Kenyataan ini bukanlah sekadar insiden biasa, melainkan gejala dari sebuah kematian ekologi yang lebih luas yang dipicu oleh rekayasa landscape untuk kepentingan industri. Kita semua tentu paham akan hal itu, bukan?
Sementara itu perusahaan mungkin dengan bangga menunjukkan laporan laboratorium yang menyatakan mereka “memenuhi standar kualitas air tanah di kawasan industri“. Namun, patut diduga standar ini adalah sebuah desain untuk mengelabui keresahan warga.
Bagaimana tidak, standar yang dirancang untuk kawasan industri dengan toleransi polutan tertentu, diterapkan pada lahan pertanian dan kehidupan masyarakat. Yang mereka ukur adalah apakah air tersebut cukup “aman” untuk dibuang ke lingkungan industri, bukan apakah air tersebut cukup sehat untuk diminum, dan menopang ekosistem lokal.

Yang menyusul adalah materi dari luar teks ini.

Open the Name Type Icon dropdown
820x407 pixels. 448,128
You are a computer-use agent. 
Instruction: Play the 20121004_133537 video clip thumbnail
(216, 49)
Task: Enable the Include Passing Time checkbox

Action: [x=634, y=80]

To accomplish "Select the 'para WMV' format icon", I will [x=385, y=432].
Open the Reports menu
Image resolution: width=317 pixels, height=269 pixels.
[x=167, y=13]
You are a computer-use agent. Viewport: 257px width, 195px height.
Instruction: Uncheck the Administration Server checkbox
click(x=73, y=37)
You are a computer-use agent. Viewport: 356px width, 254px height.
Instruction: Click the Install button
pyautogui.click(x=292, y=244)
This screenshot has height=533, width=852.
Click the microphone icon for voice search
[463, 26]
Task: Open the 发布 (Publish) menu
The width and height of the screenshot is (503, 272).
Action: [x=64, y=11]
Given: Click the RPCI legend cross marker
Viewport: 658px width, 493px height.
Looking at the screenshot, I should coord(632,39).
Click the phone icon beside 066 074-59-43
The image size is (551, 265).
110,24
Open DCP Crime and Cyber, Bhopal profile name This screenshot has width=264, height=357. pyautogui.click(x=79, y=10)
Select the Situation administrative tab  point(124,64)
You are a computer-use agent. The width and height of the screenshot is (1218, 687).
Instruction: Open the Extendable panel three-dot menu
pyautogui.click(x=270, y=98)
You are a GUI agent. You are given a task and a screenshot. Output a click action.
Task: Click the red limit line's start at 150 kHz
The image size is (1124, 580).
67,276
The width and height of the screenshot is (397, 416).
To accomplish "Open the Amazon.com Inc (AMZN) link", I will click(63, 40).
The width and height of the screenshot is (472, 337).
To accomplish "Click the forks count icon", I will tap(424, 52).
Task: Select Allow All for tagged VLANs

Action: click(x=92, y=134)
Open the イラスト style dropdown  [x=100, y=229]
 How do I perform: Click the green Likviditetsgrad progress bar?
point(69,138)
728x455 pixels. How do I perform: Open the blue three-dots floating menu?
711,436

Ini adalah bentuk proses pemiskinan yang sistematis dan terencana: hancurkan basis ekonomi tradisional warga, lalu sediakan lowongan kerja sebagai buruh tambang dengan upah minimum. Inilah kedaulatan pangan berganti menjadi ketergantungan upah.
Hal lain yang tidak kalah tragis adalah, ketika seorang karyawan tewas terlindas alat berat, narasi “perusahaan peduli” dan “standar operasional tinggi” yang selama ini dibangun, runtuh dalam sekejap.
Insiden ini bukanlah kecelakaan tunggal yang baru terjadi, melainkan cerminan dari budaya keselamatan yang longgar dan sistem yang memprioritaskan target produksi di atas nyawa manusia. Tuntutan dari Disnakertrans Halsel (2025) agar perusahaan bertanggung jawab penuh adalah pengakuan resmi bahwa telah terjadi kelalaian yang fatal.
Karena itu, klaim perusahaan tentang kesejahteraan karyawan adalah bentuk kepalsuan, sebab ketika alat-alat berat yang seharusnya menjadi sarana produksi, justru berubah menjadi alat pembunuh. Apakah pelatihan keselamatan yang memadai diabaikan untuk menghemat waktu? Apakah pemeliharaan alat dilakukan asal-asalan untuk memangkas biaya?
Sayangnya, pertanyaan-pertanyaan di atas telah hilang dalam drama pencitraan. Perusahaan mengajak LSM, media, bahkan institusi akademik seperti Universitas Indonesia dan Universitas Khairun agar turut berperan.
Ketika mereka mengeluarkan pernyataan yang “mengakui model pertambangan bertanggung jawab” yang diterapkan Harita, yang mereka lakukan adalah sebuah pengkhianatan intelektual terhadap mandat mencerdaskan kehidupan bangsa.